Look through the data that follows and copy each line with the string "agent".
======== Information given ========
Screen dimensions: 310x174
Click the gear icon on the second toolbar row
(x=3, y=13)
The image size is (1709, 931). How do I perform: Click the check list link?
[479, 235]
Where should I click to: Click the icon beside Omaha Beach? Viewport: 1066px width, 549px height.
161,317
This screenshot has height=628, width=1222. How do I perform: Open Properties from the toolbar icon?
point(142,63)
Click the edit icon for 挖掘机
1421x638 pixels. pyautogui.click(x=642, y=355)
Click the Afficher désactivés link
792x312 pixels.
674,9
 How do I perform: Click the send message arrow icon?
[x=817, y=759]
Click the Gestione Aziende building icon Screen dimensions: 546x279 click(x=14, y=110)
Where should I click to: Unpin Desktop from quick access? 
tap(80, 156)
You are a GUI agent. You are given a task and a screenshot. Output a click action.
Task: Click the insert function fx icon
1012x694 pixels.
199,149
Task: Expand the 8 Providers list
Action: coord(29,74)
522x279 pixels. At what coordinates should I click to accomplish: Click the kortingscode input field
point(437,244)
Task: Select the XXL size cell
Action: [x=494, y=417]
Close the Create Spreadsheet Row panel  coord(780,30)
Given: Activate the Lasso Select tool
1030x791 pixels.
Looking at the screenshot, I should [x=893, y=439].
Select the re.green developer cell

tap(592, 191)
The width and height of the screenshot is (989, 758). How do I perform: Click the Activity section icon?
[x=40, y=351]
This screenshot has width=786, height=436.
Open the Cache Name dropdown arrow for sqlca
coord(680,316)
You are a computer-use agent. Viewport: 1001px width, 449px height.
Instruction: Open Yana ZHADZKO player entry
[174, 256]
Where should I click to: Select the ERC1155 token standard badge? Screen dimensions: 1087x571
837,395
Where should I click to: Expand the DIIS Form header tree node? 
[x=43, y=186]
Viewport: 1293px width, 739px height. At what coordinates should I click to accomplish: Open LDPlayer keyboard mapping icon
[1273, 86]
========
• Written response:
You are a GUI agent. You are given a task and a screenshot. Output a click action.
You are a computer-use agent. Viewport: 1001px width, 449px height.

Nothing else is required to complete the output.